CORNWALL FOR EVER!

Page 162

Industry

Relatives of miners at Levant Mine wait anxiously for news of their loved ones at the time of the disaster on the 20th October 1919.

In 1919 there was a terrible accident at the Levant mine, near St Just-in-Penwith, when the man-engine rod broke, killing some 31 miners. Another disaster was the flooding of East Wheal Rose mine, at Newlyn East, after a freak rain storm on 5 July 1846, when thirty-nine miners lost their lives. There are numerous other stories of accidents in Cornish mines.

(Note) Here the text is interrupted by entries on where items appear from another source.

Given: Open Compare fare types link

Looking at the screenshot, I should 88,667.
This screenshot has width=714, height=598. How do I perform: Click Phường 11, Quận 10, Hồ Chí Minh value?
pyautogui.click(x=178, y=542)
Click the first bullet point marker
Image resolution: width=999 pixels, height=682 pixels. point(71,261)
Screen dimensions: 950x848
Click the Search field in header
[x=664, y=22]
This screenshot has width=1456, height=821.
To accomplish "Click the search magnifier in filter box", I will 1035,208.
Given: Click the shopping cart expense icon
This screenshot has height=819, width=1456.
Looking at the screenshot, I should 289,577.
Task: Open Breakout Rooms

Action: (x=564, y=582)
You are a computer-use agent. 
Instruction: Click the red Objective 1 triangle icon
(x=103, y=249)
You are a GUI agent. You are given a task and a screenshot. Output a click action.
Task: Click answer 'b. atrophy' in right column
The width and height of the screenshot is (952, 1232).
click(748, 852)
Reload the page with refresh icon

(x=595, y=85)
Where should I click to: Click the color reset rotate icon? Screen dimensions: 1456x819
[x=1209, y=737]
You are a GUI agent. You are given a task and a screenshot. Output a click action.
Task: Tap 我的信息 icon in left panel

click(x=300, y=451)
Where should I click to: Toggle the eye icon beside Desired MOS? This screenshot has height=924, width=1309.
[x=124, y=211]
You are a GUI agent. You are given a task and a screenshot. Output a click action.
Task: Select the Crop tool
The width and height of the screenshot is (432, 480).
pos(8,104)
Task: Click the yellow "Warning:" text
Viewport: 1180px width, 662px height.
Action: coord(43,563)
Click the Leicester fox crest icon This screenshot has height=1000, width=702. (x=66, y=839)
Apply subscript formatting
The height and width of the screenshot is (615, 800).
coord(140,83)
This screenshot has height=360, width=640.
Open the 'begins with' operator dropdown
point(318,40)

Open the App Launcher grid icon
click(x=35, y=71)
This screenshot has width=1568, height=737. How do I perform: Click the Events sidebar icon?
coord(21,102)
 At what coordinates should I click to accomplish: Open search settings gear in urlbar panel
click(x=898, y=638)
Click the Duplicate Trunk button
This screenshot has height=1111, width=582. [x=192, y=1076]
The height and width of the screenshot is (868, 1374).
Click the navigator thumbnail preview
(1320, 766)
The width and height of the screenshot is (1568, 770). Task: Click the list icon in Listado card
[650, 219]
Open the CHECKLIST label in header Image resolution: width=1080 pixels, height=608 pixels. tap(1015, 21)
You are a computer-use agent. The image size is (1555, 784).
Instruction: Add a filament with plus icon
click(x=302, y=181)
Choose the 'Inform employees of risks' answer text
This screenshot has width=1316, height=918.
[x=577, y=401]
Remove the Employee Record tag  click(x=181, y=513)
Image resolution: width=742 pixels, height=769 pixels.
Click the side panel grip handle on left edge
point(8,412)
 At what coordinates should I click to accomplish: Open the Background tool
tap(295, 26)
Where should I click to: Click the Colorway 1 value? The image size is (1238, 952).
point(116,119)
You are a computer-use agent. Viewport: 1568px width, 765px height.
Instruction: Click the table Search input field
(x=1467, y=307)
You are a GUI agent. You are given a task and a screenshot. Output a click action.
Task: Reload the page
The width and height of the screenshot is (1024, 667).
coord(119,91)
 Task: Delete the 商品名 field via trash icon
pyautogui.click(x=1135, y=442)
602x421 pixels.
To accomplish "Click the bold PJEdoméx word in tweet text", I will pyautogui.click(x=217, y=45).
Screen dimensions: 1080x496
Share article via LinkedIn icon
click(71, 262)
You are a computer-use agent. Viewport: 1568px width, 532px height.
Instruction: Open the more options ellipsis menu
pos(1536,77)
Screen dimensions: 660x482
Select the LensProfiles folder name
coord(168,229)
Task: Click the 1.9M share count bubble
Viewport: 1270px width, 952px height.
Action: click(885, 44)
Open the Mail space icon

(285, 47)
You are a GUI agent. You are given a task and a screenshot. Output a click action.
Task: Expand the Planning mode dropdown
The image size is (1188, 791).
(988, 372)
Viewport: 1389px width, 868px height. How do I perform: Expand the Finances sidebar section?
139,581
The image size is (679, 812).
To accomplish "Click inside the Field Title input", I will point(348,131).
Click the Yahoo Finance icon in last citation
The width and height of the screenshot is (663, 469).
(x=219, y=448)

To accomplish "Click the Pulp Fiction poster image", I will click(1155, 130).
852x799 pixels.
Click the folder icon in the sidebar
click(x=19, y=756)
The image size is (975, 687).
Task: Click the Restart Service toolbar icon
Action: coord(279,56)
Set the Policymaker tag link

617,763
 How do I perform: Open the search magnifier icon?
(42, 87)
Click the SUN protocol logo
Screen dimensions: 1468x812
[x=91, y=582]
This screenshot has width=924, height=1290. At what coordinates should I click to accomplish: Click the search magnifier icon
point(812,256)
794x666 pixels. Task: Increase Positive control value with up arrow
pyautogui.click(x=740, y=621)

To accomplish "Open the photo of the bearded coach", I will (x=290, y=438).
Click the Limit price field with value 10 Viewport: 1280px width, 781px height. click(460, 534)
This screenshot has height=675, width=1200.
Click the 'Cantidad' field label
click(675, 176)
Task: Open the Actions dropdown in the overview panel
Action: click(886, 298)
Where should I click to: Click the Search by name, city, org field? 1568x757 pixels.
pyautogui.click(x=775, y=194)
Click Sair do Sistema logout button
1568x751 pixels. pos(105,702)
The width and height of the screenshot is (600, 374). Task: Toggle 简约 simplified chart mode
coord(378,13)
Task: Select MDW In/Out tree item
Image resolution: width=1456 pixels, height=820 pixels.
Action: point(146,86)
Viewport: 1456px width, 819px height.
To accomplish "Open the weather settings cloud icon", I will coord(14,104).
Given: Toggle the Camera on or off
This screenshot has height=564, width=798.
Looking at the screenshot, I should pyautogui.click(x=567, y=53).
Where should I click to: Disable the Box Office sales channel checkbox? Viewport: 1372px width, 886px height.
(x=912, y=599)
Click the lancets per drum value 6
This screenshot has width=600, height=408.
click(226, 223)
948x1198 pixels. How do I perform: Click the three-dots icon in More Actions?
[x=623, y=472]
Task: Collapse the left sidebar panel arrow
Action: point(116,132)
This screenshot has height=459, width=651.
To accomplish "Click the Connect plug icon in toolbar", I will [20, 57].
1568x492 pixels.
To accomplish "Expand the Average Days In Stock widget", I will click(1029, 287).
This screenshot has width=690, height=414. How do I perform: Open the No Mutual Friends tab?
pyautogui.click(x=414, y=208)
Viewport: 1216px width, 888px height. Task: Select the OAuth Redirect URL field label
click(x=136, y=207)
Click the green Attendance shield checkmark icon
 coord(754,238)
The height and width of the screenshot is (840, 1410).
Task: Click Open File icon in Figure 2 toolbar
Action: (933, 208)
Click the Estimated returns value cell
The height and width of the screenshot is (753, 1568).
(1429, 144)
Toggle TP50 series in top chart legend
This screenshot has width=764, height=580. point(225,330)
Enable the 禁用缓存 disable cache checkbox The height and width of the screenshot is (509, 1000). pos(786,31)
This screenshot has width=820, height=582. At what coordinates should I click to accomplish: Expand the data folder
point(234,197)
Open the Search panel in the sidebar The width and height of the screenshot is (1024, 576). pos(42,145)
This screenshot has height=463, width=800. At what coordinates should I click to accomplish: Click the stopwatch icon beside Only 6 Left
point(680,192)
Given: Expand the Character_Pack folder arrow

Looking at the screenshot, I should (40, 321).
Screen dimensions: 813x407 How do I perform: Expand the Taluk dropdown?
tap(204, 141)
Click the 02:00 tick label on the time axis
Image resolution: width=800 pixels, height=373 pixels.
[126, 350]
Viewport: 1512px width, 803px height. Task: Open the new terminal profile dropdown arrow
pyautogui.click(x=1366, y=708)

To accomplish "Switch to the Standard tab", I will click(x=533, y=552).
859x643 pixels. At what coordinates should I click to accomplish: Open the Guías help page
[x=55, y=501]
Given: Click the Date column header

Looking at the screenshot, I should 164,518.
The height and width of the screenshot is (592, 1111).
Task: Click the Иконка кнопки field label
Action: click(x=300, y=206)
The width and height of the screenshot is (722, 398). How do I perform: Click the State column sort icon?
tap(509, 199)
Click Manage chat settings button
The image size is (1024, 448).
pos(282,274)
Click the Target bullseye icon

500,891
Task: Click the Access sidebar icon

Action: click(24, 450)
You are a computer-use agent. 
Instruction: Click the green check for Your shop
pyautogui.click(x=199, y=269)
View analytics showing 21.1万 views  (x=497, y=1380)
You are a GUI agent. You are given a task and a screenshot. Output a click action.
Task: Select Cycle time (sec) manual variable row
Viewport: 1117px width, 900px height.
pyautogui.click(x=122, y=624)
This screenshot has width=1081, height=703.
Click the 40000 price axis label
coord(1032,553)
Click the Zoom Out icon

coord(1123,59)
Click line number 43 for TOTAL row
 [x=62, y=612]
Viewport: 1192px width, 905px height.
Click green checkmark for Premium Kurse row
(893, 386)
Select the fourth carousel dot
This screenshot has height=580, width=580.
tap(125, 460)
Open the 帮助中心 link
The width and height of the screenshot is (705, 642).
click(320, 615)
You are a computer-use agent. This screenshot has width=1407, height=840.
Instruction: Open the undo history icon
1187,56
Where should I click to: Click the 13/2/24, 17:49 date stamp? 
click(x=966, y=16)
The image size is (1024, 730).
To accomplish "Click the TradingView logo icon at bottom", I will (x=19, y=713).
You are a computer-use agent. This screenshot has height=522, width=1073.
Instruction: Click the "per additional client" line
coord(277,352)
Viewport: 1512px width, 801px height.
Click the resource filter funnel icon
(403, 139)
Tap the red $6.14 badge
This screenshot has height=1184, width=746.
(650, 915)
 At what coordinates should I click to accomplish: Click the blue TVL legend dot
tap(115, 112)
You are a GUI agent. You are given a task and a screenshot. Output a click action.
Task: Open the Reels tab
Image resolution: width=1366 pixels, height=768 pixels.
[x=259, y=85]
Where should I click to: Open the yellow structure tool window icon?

Rock falls underground were a common cause of injury and death, and so too were premature explosions (when miners were blasting the rock) and the many cases of exhausted miners ‘falling away’ from ladders.There were also boiler explosions, and sometimes mineworkers were horribly maimed when accidentally caught up in moving machinery. The men and boys working underground were those most likely to be hurt in mining accidents but sometimes the women and girls employed at surface to sort and grade the ore were also injured or killed: perhaps by becoming entangled in machinery, or falling down an unguarded shaft. These women and girls, or ‘bal-maidens’ as they were known (after the Cornish language word ‘bal’, a mine), were a familiar part of the Cornish mining scene until machinery took over their role in the latter part of the nineteenth century.